Review Date: 2004-07-19
I bought this book after reading "...Brigadier Gerard," by Sir Arthur Conan Doyle which was based upon the life of this
man, Baron de Marbot. I'll have you know that I found it every bit as entertaining and fascinating as the "...Brigadier Gerard" book...even moreso for knowing that this fellow de Marbot really existed. When I read "...Brigadier Gerard," I was thinking how amazing some of the adventures were, or how fortunate he had been in this situation or in that one, but when I read about de Marbot, and of his incredible exploits, I was truly mesmerized. The coincidences..the simple twists of fate, the turns of fortune, the moments of chance...Hard to believe that this fellow experienced such awesome adventures... And all the while, amidst these adventures, we are kept abreast of the latest military tactics, the conditions of the land, the townsfolk and the soldiers, of all ranks during a period that seemed not to rest from battle... I tell you it is just a breathtaking piece of work (and for a female to say that is something indeed! )

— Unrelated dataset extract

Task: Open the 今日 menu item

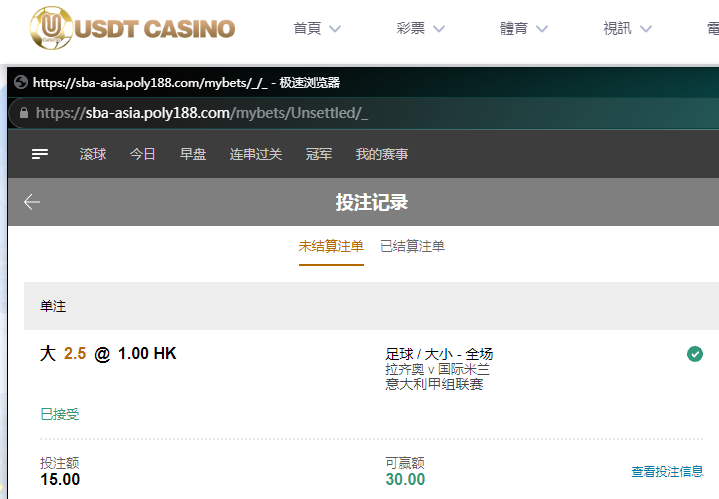Action: [x=143, y=154]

When I read this book I swear it felt so real that I could easily imagine the sounds of voices or of artillery fire, or of horses hooves pounding or sabres clashing...Even scents came alive..The scent of a grassy knoll, or of a smoldering fire, or even that of the decaying flesh of men and animals...I could see the uniforms becoming more and mroe soiled and tattered with wear and with time...I could see troops moving silently through shallow streams in the dead of night; the moonlight spread across the ground like a sheet...I could see men's breaths when the air turned cold, and I could feel their struggle within when they knew that the end was near, but dared to keep the field.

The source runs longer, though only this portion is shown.